# ISTRUZIONI DA SEGUIRE:
Estrai dai dati qui sotto ogni riga in cui compare la parola "Open".

# I DATI:
• • • •
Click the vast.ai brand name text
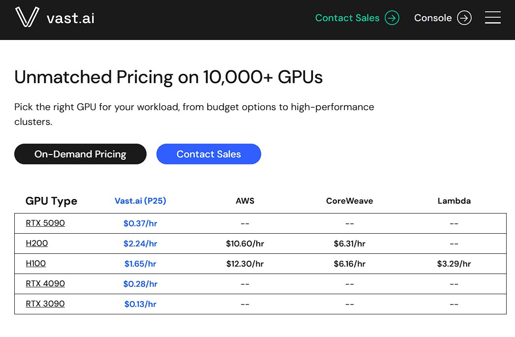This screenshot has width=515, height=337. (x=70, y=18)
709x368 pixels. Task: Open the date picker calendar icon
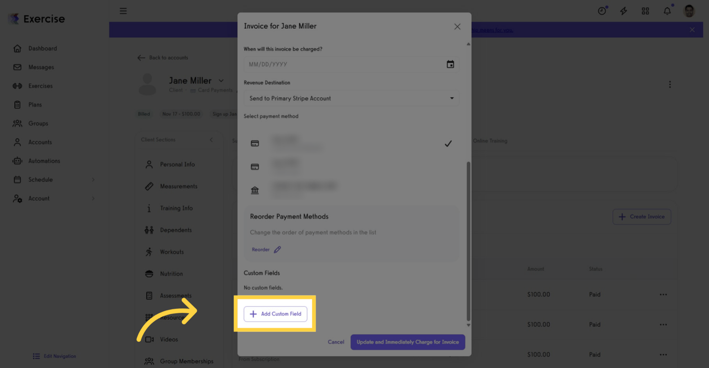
• • • •
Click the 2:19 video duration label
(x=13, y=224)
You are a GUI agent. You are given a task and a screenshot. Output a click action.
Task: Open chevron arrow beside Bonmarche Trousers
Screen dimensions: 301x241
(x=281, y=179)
• • • •
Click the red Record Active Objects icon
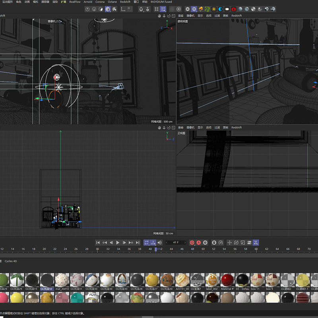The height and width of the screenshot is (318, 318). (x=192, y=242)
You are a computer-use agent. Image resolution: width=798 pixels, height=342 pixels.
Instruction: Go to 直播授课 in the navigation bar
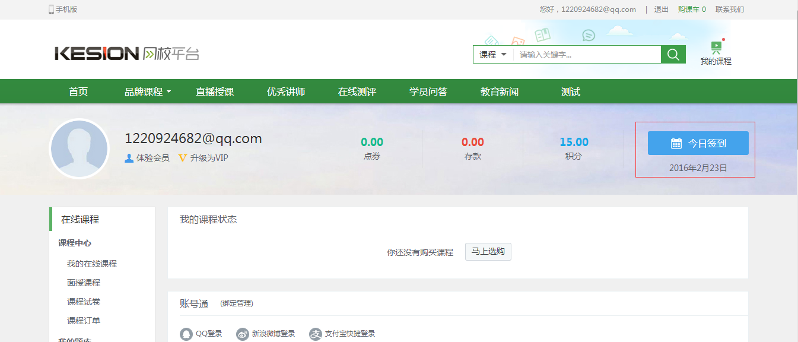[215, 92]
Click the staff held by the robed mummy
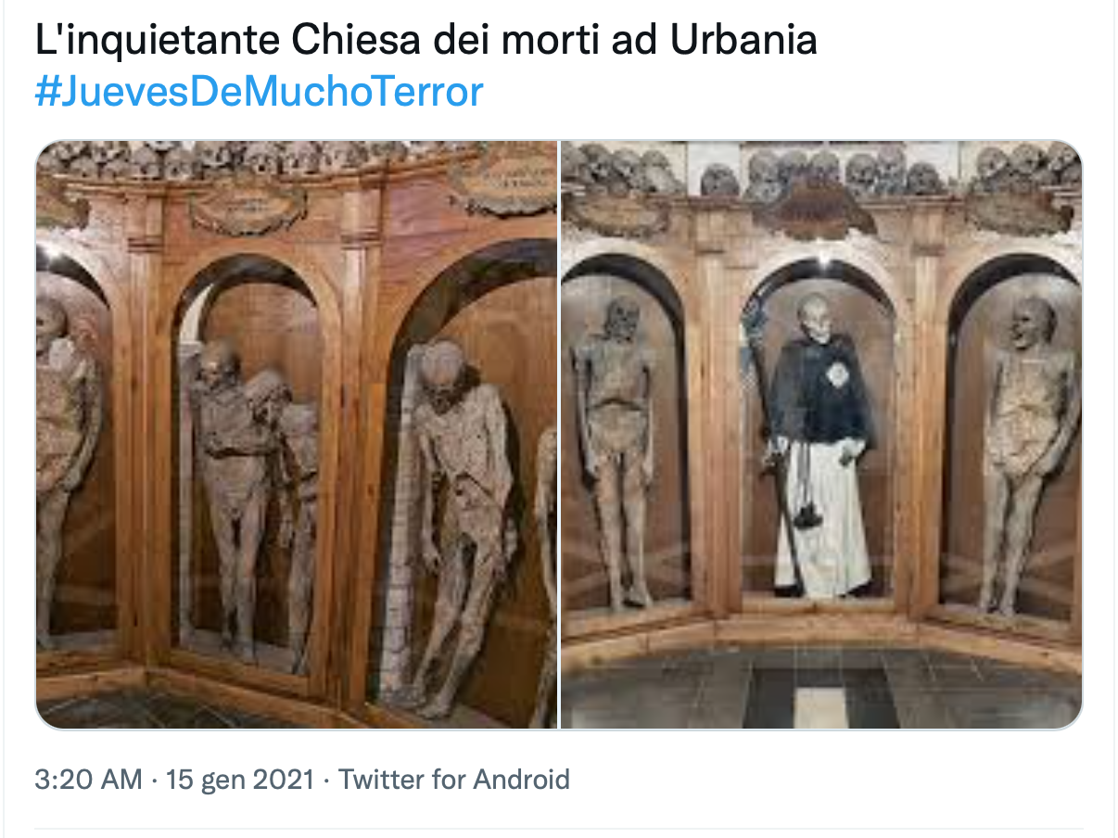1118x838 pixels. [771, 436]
• • • •
# RISULTATO:
709x368 pixels. Task: Open the date picker calendar icon
Task: Open chevron arrow beside Bonmarche Trousers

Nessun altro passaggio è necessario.